- **Your objective**
Can you retype, character for character, the stretch of entries from the line containing "Click the Nov label on time axis" through the line containing "pos(763,23)", including both of those lines and nothing else?

- **Supplied records**
--*--
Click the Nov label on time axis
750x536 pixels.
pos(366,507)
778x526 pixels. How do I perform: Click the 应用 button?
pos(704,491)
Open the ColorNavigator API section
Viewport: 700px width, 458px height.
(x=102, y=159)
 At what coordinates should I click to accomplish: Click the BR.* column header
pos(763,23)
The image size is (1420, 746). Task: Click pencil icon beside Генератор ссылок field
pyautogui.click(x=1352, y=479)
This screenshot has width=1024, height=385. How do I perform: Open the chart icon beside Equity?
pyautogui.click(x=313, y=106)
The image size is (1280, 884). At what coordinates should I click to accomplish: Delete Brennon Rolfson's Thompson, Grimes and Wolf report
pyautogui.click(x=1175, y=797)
--*--
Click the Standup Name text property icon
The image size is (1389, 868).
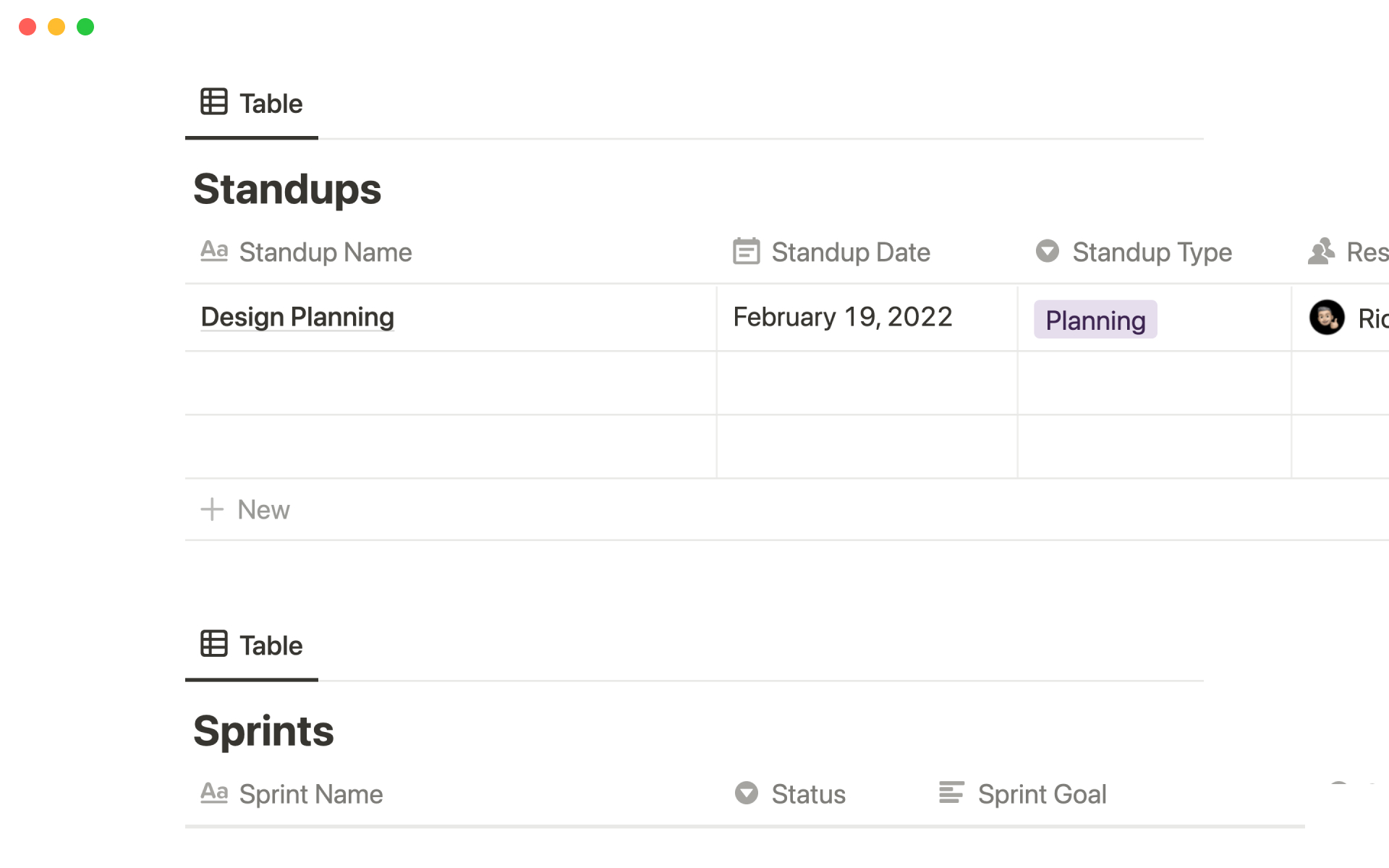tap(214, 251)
--*--
- **Solution to the exercise**
Click the Nov label on time axis
750x536 pixels.
pos(366,507)
778x526 pixels. How do I perform: Click the 应用 button?
pos(704,491)
Open the ColorNavigator API section
Viewport: 700px width, 458px height.
(x=102, y=159)
 At what coordinates should I click to accomplish: Click the BR.* column header
pos(763,23)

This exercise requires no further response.